Amy Edmondson speaks about the need for psychological safety in The Fearless Organization, and Find Your Courage and A Fearless Heart speak to the need to overcome fear to be courageous enough to do things. Drive cites research on how even moderate amounts of stress (in the way of compensation) can inhibit performance. Fredrick LaLoux in Reinventing Organizations
explains how the lowest level of functioning for organizations are those that motivate through fear. In short, there’s no one, easy answer to the right amount of stressors to place in front of people. Generally speaking, you want as little fear as possible while maintaining enough to keep people motivated not to quit. Morten Hansen in Collaboration explains the problem of social loafing and some of what can be done to prevent individuals from deciding that they don’t need to work while others do.

Decision Making in Information Overload

Decision making is necessarily a process whereby we cannot have enough information and we have too much information. As was discussed earlier, we must choose to satisfice or maximize for each decision, but there’s a broader context that we live in today. Daniel Levitin in The Organized Mind explains how we’re not just making individual decisions in an information overload condition; our lives have become continuous information overload. (The Information Diet is another good source of information about how we’re inundated with information.)

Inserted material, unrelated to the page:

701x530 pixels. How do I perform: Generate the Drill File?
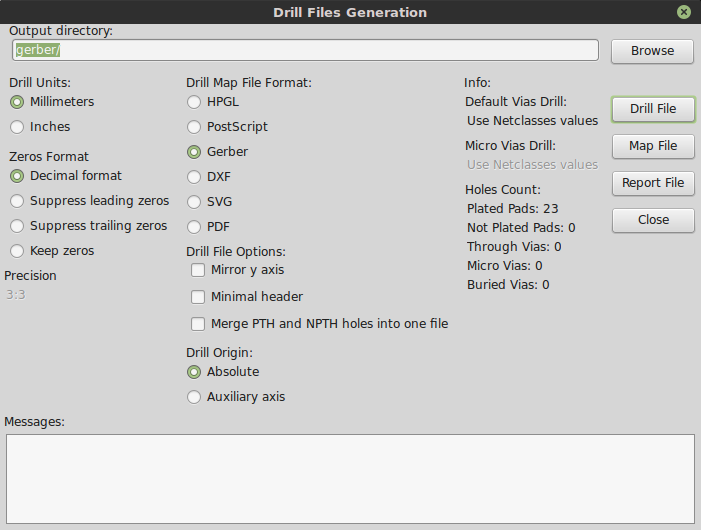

As a result of our continuous bombardment with information, our reticular activating systems (RAS) have become more aggressive at filtering out information (see Change or Die for more on the RAS). That’s one of the reasons why marketing has moved to attention marketing. (See Got Your Attention? for more.) The more we continue to operate in an environment of constant noise and pressure, the more important it becomes that we are focused on how we consciously apply our best skills at decision making to minimize our efforts and maximize our efficacy.

Optimal Decision Making

To optimize decision making, Janis and Mann offer up this selection of criteria for vigilant decision making.

The decision maker, to the best of his ability and within his information-processing capabilities

1. thoroughly canvasses a wide range of alternative courses of action;

2. surveys the full range of objectives to be fulfilled and the values implicated by the choice;

3. carefully weighs whatever he knows about the costs and risks of negative consequences, as well as the positive consequences, that could flow from each alternative;

4. intensively searches for new information relevant to further evaluation of the alternatives;

5. correctly assimilates and takes account of any new information or expert judgment to which he is exposed, even when the information or judgment does not support the course of action he initially prefers;

6. reexamines the positive and negative consequences of all known alternatives, including those originally regarded as unacceptable, before making a final choice;

7. makes detailed provisions for implementing or executing the chosen course of action, with special attention to contingency plans that might be required if various known risks were to materialize.